## TEXT SECTION
+ + + + + + +

Saturday, 13 July 2013

1885 - Rowing Regatta

 “If the regatta committee of the Canadian Association of Amateur Oarsmen had selected the weather as well as the day for the annual regatta, it could hardly have been more propitious than that of yesterday”
          “Battle of the Oars : The Sixth Annual Regatta of the C. A. A. O.”
          Hamilton Spectator.    August 6, 18851
          If there is one sport that the geography of Hamilton favors more than any other, it is the sport of competitive rowing.
          Located at the west end of Lake Ontario, and with a large, sheltered harbor, there was plenty of space for training and for competitions.
          On August 5, 1885, a large number of rowers were in Hamilton for the 6th annual regatta of the national organization, the Canadian Association of Amateur Oarsmen.
          A better location could not have been chosen for the event:
          “The sun shone brightly from a clear blue sky flecked with light, fleecy clouds which occasionally sailed lazily across his face and prevented him from imprinting his warmest kisses on the faces of the ladies.
          “A pleasant breeze swept over the bay, and rippled the surface of the water without making it too lumpy for the shells. In short, it was a fine day for rowing on the bay.”1
                A straight course, one mile and a half in length, had been plainly marked out on the bay with buoys and flags.

+ + + + + + +

## DATA UNDER STUDY

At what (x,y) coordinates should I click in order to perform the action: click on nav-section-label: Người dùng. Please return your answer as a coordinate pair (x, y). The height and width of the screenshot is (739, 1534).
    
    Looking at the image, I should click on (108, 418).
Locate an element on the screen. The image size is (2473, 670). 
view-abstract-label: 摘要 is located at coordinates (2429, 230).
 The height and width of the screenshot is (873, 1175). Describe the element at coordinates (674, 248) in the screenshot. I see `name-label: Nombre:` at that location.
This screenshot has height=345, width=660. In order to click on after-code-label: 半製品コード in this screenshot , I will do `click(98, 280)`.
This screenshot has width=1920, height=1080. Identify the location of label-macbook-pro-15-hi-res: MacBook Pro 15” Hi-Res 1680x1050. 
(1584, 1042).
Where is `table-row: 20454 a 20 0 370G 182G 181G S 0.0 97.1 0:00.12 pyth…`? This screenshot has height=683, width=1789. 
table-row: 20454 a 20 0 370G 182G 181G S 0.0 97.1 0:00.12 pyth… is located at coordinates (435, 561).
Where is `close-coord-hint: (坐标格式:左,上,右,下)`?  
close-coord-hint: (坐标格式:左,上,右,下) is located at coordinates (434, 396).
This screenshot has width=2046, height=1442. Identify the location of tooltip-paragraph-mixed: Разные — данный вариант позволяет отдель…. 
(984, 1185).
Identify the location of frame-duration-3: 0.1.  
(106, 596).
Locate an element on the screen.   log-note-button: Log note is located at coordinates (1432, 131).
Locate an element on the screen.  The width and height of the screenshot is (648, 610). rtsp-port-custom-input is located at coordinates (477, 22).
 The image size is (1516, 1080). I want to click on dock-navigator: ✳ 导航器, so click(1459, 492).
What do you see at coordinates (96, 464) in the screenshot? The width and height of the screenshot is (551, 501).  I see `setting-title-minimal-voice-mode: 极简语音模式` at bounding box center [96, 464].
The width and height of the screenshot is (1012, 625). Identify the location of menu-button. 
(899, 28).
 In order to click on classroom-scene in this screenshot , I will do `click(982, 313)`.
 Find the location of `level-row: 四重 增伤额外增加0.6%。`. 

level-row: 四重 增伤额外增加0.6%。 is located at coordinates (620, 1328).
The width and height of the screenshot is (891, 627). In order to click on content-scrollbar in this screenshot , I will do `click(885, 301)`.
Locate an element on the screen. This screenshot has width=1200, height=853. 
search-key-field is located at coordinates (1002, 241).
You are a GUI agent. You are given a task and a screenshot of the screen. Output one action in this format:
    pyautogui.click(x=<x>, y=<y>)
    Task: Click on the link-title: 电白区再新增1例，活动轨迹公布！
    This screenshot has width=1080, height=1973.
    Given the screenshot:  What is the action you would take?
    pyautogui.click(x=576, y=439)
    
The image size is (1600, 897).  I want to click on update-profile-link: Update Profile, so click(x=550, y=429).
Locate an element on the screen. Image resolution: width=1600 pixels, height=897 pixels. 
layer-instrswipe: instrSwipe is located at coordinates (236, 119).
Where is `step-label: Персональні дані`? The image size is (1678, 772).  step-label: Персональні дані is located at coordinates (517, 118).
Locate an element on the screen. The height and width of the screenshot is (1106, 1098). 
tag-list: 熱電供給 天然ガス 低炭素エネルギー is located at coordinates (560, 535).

+ + + + + + +

## REQUIREMENT 1
According to the regatta text, how long was the straight course marked out on the bay?
## REQUIREMENT 2
Please return everything in the regatta text from "Saturday, 13 July" down to "of competitive rowing.".
The lines have no connection to the regatta text.

## EXPECTED OUTPUT 1
One mile and a half.

## EXPECTED OUTPUT 2
Saturday, 13 July 2013

1885 - Rowing Regatta

 “If the regatta committee of the Canadian Association of Amateur Oarsmen had selected the weather as well as the day for the annual regatta, it could hardly have been more propitious than that of yesterday”
          “Battle of the Oars : The Sixth Annual Regatta of the C. A. A. O.”
          Hamilton Spectator.    August 6, 18851
          If there is one sport that the geography of Hamilton favors more than any other, it is the sport of competitive rowing.